What is expected:
When the line containing "إمتحانات (1387, 299)" appears in the data below, begin copying there and stop only after the line containing "[Send a message via WhatsApp] (867, 2546)".

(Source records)
+++
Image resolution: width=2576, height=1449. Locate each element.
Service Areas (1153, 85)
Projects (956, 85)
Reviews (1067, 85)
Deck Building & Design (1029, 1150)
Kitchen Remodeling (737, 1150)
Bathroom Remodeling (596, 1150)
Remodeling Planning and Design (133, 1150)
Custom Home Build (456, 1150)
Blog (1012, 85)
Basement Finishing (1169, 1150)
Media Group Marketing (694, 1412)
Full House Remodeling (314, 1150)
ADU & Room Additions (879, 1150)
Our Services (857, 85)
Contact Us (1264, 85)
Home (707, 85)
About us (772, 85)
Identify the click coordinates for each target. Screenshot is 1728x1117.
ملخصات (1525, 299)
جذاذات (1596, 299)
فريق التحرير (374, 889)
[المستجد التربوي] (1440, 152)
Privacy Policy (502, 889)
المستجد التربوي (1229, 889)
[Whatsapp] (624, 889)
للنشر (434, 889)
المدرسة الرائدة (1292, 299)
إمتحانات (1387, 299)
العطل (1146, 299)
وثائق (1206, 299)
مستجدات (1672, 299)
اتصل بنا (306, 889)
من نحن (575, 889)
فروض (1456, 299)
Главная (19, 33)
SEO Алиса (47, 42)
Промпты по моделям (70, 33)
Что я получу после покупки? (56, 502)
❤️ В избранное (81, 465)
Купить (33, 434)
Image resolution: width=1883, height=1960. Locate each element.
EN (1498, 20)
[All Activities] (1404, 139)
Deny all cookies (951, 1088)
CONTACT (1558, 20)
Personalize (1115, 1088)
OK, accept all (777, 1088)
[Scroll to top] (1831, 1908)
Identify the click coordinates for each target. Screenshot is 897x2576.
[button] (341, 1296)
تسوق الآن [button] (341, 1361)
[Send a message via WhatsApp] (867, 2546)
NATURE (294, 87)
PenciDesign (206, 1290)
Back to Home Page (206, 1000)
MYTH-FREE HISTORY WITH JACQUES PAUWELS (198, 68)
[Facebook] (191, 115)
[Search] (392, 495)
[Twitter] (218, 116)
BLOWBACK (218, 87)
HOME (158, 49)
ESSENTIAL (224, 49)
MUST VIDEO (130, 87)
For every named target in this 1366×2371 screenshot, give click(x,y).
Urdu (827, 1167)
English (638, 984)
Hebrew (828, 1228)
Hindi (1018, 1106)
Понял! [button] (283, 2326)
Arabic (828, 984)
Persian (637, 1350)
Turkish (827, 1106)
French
+++
Exercise output:
إمتحانات (1387, 299)
العطل (1146, 299)
وثائق (1206, 299)
مستجدات (1672, 299)
اتصل بنا (306, 889)
من نحن (575, 889)
فروض (1456, 299)
Главная (19, 33)
SEO Алиса (47, 42)
Промпты по моделям (70, 33)
Что я получу после покупки? (56, 502)
❤️ В избранное (81, 465)
Купить (33, 434)
Image resolution: width=1883, height=1960. Locate each element.
EN (1498, 20)
[All Activities] (1404, 139)
Deny all cookies (951, 1088)
CONTACT (1558, 20)
Personalize (1115, 1088)
OK, accept all (777, 1088)
[Scroll to top] (1831, 1908)
Identify the click coordinates for each target. Screenshot is 897x2576.
[button] (341, 1296)
تسوق الآن [button] (341, 1361)
[Send a message via WhatsApp] (867, 2546)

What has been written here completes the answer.